ARIA_ROLES_TO_IGNORE = {"directory", "menu", "menubar", "toolbar"}


def _normalise_encoding(encoding: str) -> Optional[str]:
    """Use the Python codec's name as the normalised entry."""
    try:
        return codecs.lookup(encoding).name
    except LookupError:
        return None


def _get_html_media_encodings(
    body: bytes, content_type: Optional[str]
) -> Iterable[str]:
    """
    Get potential encoding of the body based on the (presumably) HTML body or the content-type header.

    The precedence used for finding a character encoding is:

    1. <meta> tag with a charset declared.
    2. The XML document's character encoding attribute.
    3. The Content-Type header.
    4. Fallback to utf-8.
    5. Fallback to windows-1252.

    This roughly follows the algorithm used by BeautifulSoup's bs4.dammit.EncodingDetector.

    Args:
        body: The HTML document, as bytes.
        content_type: The Content-Type header.

    Returns:
        The character encoding of the body, as a string.
    """
    # There's no point in returning an encoding more than once.
    attempted_encodings: Set[str] = set()

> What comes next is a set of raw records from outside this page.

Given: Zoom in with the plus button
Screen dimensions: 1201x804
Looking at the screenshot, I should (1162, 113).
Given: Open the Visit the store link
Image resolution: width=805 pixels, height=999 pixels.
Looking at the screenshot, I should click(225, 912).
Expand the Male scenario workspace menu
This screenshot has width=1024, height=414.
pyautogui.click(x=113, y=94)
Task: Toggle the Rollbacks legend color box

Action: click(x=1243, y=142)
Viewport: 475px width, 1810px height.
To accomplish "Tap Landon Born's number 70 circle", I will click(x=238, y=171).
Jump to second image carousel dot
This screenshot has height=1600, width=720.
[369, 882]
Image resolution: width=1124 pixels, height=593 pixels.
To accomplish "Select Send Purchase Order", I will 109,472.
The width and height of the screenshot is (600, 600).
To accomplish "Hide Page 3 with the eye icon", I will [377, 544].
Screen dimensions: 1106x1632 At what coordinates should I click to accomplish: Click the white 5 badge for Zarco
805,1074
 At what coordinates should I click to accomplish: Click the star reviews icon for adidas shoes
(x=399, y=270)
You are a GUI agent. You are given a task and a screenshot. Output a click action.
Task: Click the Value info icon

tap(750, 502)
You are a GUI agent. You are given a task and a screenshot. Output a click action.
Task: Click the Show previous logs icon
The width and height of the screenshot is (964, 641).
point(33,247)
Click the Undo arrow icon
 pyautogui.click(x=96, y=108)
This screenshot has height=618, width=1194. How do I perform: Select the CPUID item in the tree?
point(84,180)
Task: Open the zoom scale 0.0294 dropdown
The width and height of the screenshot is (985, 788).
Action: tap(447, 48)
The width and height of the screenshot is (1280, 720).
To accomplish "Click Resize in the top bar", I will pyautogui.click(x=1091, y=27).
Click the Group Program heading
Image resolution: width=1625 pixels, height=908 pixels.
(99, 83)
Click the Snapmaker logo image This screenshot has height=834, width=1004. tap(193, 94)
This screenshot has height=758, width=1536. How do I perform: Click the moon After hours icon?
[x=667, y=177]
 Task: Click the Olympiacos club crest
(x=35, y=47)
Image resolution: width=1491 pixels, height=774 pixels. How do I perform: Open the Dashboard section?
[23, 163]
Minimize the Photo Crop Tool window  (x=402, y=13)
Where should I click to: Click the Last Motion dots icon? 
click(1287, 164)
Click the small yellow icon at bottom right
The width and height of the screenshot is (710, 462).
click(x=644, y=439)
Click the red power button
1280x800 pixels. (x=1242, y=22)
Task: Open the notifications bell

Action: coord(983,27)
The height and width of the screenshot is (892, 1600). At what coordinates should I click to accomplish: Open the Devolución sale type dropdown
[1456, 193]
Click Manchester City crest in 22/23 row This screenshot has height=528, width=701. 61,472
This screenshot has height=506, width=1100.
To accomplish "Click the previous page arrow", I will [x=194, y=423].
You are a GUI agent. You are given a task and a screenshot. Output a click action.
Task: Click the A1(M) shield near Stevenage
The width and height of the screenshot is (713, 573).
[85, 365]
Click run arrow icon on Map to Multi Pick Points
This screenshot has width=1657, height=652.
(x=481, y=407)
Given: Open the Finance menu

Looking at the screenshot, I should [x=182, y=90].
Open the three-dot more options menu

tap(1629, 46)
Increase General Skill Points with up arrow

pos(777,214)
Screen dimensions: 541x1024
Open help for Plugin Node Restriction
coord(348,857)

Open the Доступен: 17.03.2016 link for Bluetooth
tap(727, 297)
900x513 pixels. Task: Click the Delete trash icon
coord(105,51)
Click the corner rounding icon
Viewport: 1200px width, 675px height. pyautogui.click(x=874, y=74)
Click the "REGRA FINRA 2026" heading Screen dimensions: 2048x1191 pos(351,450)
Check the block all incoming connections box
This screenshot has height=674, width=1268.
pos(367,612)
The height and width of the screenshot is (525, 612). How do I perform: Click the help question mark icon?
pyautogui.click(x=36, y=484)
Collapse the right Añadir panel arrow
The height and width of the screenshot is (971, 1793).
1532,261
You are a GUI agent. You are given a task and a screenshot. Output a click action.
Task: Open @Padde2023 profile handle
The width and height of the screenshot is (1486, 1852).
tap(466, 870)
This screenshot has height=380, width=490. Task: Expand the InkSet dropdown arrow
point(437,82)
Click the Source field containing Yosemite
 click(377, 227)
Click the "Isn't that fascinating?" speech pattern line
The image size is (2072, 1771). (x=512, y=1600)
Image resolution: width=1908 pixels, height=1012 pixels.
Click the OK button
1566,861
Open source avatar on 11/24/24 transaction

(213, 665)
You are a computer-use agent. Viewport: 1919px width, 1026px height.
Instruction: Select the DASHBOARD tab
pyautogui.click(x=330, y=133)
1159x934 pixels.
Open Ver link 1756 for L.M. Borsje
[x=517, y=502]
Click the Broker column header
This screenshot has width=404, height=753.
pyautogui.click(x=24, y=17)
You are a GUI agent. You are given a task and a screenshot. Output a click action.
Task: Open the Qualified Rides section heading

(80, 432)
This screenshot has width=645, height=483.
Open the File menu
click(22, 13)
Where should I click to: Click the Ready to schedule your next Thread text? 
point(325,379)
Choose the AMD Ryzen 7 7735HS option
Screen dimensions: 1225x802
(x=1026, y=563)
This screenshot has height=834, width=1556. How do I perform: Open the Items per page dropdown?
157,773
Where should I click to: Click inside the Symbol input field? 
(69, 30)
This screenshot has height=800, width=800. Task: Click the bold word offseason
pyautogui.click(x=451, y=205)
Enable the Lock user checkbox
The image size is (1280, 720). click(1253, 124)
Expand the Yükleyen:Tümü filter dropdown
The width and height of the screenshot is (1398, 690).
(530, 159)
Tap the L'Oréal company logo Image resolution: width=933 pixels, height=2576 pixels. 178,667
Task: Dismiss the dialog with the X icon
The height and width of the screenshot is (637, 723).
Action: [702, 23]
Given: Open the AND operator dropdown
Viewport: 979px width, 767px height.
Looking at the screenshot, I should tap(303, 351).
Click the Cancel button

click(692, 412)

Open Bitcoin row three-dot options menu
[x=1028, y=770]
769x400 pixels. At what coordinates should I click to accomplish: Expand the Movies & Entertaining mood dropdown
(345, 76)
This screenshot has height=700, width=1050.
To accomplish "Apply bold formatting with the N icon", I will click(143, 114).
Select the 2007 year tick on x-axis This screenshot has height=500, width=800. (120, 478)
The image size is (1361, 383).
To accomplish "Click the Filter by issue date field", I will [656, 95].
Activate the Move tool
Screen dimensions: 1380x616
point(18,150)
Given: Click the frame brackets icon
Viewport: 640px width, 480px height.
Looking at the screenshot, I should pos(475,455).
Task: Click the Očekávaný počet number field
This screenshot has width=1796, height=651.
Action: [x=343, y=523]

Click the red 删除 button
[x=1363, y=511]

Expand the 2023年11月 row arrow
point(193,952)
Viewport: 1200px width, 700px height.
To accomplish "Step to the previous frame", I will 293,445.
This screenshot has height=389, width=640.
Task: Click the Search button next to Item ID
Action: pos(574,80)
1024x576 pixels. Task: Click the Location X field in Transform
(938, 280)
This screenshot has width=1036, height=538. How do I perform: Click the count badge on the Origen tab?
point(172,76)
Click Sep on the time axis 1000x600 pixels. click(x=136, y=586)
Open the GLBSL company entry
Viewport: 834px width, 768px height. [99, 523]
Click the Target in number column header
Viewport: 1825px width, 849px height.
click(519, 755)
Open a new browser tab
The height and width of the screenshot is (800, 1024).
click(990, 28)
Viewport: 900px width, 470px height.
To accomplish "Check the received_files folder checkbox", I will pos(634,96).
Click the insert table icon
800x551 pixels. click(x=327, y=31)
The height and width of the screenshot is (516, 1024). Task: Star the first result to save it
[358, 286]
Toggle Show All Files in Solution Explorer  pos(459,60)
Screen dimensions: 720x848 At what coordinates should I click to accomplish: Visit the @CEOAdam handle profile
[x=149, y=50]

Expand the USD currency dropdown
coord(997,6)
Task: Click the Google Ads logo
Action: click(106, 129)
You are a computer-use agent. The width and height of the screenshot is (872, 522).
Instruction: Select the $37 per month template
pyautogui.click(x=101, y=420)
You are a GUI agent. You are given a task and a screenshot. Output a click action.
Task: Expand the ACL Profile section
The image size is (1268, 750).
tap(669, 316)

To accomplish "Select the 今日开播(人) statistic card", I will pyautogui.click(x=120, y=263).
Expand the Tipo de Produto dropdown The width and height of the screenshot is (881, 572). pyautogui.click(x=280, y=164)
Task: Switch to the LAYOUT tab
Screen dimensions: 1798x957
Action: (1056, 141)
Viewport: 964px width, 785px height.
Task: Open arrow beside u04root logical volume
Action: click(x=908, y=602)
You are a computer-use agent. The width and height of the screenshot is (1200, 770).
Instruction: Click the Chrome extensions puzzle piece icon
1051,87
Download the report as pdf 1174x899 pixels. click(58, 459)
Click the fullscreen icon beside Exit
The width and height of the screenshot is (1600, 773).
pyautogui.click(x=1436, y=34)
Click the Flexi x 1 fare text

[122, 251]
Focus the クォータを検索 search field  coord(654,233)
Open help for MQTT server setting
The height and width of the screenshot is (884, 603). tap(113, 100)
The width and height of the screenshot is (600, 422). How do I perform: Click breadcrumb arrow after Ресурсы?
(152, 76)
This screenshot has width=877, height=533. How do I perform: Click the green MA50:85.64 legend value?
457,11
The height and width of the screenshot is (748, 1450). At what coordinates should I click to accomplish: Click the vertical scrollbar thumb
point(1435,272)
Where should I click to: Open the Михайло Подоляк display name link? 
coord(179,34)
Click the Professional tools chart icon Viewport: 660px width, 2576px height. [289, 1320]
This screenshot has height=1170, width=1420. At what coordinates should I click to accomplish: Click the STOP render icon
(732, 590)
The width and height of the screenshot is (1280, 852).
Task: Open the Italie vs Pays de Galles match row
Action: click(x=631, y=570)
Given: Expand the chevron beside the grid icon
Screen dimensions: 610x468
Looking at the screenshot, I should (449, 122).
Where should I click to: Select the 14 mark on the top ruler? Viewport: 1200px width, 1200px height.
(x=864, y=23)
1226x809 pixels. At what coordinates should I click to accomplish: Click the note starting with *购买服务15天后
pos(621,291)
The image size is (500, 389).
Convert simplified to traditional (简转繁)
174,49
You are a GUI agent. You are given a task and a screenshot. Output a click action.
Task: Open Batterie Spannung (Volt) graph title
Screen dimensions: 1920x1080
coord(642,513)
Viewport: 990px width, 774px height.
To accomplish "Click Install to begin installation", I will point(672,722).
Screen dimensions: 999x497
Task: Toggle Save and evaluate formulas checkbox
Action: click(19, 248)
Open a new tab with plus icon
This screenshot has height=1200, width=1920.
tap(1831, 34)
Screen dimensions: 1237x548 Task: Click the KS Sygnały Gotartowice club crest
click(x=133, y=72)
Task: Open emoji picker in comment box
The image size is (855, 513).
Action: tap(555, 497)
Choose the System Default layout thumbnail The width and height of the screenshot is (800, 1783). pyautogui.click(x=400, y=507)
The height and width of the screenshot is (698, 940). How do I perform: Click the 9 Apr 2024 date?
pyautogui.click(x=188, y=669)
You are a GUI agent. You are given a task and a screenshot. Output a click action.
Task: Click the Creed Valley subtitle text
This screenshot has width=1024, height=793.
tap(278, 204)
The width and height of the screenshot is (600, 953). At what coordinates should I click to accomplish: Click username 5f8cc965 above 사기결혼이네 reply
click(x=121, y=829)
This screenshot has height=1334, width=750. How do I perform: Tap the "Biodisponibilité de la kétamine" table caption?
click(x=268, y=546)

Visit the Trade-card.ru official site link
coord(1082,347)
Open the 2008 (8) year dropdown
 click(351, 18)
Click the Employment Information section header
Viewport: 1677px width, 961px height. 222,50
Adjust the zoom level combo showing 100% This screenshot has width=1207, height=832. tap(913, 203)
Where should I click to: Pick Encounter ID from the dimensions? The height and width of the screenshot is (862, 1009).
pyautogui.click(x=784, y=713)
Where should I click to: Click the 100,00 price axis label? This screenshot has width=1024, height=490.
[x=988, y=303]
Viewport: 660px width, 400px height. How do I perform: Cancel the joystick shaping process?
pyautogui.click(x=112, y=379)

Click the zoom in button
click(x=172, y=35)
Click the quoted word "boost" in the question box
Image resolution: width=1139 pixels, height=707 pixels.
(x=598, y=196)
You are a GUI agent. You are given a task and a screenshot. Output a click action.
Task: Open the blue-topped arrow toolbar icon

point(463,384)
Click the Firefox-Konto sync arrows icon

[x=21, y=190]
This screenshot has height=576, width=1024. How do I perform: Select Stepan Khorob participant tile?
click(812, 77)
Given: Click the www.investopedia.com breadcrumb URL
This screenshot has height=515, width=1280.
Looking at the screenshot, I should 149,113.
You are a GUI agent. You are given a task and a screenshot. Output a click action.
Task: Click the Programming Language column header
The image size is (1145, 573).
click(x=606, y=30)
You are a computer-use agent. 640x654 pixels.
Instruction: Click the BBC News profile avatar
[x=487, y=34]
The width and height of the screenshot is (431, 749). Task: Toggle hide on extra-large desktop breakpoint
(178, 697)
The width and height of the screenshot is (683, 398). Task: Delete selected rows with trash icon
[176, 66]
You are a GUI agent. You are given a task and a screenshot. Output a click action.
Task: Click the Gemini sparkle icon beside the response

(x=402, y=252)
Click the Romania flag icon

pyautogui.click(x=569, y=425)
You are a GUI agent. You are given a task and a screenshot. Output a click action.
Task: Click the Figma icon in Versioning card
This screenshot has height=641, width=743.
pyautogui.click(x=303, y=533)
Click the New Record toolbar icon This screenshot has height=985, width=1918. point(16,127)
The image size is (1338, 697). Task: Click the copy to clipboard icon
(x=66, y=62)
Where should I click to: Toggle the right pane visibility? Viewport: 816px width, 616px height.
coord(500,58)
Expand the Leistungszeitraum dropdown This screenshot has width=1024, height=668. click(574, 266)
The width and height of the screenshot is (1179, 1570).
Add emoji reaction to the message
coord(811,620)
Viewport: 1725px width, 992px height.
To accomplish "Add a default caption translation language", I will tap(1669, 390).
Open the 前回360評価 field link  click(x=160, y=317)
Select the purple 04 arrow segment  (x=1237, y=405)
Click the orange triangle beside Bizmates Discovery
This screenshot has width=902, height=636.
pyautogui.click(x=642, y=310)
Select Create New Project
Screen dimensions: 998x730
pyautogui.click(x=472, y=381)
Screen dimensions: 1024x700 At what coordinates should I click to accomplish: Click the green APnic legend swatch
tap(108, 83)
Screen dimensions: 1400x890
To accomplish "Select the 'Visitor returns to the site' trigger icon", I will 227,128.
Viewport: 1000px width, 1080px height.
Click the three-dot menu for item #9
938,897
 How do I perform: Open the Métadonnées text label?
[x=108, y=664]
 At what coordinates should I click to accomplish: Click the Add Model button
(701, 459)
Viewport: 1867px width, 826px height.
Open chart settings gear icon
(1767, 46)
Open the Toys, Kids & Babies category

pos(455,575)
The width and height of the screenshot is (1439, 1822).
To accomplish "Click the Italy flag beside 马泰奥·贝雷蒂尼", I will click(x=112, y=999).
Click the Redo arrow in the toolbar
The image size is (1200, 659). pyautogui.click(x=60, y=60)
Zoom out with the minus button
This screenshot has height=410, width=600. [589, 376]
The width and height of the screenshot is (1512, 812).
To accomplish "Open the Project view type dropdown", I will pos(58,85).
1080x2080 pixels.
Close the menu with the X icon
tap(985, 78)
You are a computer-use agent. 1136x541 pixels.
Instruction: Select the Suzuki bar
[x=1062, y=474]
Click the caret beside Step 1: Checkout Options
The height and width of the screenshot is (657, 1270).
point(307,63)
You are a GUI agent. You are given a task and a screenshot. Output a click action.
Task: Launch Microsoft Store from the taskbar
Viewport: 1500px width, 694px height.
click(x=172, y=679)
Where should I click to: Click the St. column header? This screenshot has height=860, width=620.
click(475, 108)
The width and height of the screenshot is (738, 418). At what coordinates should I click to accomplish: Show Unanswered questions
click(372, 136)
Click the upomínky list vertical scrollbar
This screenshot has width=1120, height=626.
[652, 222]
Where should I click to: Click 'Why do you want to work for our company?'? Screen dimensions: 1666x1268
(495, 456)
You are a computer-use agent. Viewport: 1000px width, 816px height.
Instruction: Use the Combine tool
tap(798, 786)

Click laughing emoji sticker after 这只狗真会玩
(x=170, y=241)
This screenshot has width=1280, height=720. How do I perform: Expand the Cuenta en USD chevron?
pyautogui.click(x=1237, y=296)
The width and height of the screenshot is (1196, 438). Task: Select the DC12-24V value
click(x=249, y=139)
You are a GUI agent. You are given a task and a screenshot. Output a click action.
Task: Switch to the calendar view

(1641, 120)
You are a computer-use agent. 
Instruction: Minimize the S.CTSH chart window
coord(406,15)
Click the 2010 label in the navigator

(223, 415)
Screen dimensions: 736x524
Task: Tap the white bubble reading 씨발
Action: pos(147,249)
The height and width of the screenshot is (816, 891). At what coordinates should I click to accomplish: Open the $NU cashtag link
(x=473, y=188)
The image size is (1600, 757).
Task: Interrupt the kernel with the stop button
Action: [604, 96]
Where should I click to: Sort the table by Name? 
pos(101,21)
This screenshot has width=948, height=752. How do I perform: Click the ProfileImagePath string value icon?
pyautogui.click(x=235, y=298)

    # Limit searches to the first 1kb, since it ought to be at the top.
    body_start = body[:1024]

    # Check if it has an encoding set in a meta tag.
    match = _charset_match.search(body_start)
    if match:
        encoding = _normalise_encoding(match.group(1).decode("ascii"))
        if encoding:
            attempted_encodings.add(encoding)
            yield encoding

    # TODO Support <meta http-equiv="Content-Type" content="text/html; charset=utf-8"/>

    # Check if it has an XML document with an encoding.
    match = _xml_encoding_match.match(body_start)
    if match:
        encoding = _normalise_encoding(match.group(1).decode("ascii"))
        if encoding and encoding not in attempted_encodings:
            attempted_encodings.add(encoding)
            yield encoding

    # Check the HTTP Content-Type header for a character set.
    if content_type:
        content_match = _content_type_match.match(content_type)
        if content_match:
            encoding = _normalise_encoding(content_match.group(1))
            if encoding and encoding not in attempted_encodings:
                attempted_encodings.add(encoding)
                yield encoding

    # Finally, fallback to UTF-8, then windows-1252.
    for fallback in ("utf-8", "cp1252"):
        if fallback not in attempted_encodings:
            yield fallback


def decode_body(
    body: bytes, uri: str, content_type: Optional[str] = None
) -> Optional["etree.Element"]:
    """
    This uses lxml to parse the HTML document.

    Args:
        body: The HTML document, as bytes.
        uri: The URI used to download the body.
        content_type: The Content-Type header.

    Returns:
        The parsed HTML body, or None if an error occurred during processed.
    """
    # If there's no body, nothing useful is going to be found.
    if not body:
        return None

    # The idea here is that multiple encodings are tried until one works.
    # Unfortunately the result is never used and then LXML will decode the string
    # again with the found encoding.
    for encoding in _get_html_media_encodings(body, content_type):
        try:
            body.decode(encoding)
        except Exception:
            pass
        else:
            break
    else:
        logger.warning("Unable to decode HTML body for %s", uri)
        return None

    from lxml import etree

    # Create an HTML parser.
    parser = etree.HTMLParser(recover=True, encoding=encoding)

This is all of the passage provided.